Алессио посмотрел в скважину более внимательно и задался вопросом: неужели этот мир и впрямь делится на множество миров? Или у нас имеется наш собственный, особый взгляд на него, способность, которая — из соображений доброты или удобства (он не был уверен, чего именно) — упрощает множественность мира и сводит его в единое целое?
Странные, причудливые мысли ребенка с чрезмерно развитым воображением.
Мечтатель знал, что отец вновь и вновь повторяет эти слова, хотя они никогда не слетали с его губ. Родитель говорил нечто совсем иное.
— Алессио, — не то жаловался на непослушание сына, не то умолял его Браманте-старший, — нам нужно идти. Уже пора.
— Почему?
«Какое это имеет значение, если я опоздаю? Школьные занятия продолжаются вечно. Что такое несколько потерянных минут, когда смотришь в таинственную замочную скважину, ищешь взглядом купол Святого Петра и пытаешься понять, кто же прав: люди или мухи?»
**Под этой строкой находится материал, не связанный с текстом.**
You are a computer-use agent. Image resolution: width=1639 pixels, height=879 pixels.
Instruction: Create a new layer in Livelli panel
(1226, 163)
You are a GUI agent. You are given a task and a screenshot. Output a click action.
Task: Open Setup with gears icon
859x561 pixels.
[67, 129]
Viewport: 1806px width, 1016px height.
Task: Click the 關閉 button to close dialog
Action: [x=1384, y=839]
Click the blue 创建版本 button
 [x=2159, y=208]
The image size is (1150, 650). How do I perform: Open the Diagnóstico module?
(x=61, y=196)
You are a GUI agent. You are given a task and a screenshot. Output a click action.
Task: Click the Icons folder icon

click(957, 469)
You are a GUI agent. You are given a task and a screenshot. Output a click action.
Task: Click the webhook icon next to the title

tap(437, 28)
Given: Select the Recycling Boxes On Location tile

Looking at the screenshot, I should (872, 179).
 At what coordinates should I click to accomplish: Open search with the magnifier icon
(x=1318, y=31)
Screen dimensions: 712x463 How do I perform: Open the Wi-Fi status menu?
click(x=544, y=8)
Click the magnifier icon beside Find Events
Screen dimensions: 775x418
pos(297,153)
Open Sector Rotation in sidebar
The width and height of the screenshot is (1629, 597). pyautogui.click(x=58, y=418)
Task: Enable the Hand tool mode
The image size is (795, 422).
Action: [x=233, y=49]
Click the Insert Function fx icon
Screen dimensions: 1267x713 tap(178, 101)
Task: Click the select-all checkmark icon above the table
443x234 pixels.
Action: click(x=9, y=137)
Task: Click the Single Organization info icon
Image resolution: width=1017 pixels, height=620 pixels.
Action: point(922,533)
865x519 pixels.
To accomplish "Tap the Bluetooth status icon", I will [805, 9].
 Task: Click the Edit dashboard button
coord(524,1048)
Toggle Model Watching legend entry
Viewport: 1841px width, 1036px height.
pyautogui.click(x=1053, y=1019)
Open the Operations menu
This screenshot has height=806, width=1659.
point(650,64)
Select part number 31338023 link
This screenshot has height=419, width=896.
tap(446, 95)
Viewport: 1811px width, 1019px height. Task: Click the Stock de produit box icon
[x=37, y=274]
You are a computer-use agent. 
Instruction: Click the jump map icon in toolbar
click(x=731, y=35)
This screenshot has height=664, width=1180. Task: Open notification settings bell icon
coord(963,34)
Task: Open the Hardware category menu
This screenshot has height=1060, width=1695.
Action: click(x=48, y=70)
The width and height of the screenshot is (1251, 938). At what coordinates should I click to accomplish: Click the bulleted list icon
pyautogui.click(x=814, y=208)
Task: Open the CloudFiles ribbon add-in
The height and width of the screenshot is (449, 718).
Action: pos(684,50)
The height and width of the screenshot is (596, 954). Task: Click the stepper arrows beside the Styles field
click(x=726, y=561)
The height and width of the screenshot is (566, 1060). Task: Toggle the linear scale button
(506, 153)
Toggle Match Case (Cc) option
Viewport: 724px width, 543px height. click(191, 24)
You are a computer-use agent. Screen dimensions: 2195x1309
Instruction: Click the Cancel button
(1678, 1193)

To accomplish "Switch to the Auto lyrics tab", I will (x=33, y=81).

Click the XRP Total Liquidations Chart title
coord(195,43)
— Потому что сегодня не обычный день.
Тут мальчик оторвался от скважины, осторожно снял хрупкие очки и сунул в карман брюк.
— Правда?
Отец бросил взгляд на часы, что было совершенно не нужно. Джорджио Браманте всегда чувствовал время. Минуты и секунды, казалось, сами отсчитывались в его голове, всегда точно подсказывая, который теперь час.
— В школе будет собрание. Двери уже заперли, и тебе не войти до половины одиннадцатого…
— Но…
А ведь он мог бы просто остаться дома, почитать, помечтать.
— Никаких «но»!
Отец был немного возбужден и явно недоволен — не сыном, но самим собой.
— И чем же нам тогда заняться?
— Есть кое-что новое. — Браманте-старший улыбнулся при мысли, которой собирался поделиться. — Кое-что очень интересное.
Сын молчал, ожидая продолжения.
— Можешь и дальше расспрашивать, — продолжил отец. — О том месте, которое я обнаружил.
У мальчика на секунду замерло сердце. Новая тайна. Гораздо более значительная, чем та, на которую он смотрел сквозь замочную скважину. Сам слышал, как отец полушепотом рассказывал что-то по телефону; заметил, как много посетителей приходит к ним домой, а также то, что его всегда выставляют из комнаты, когда там начинается «взрослый» разговор.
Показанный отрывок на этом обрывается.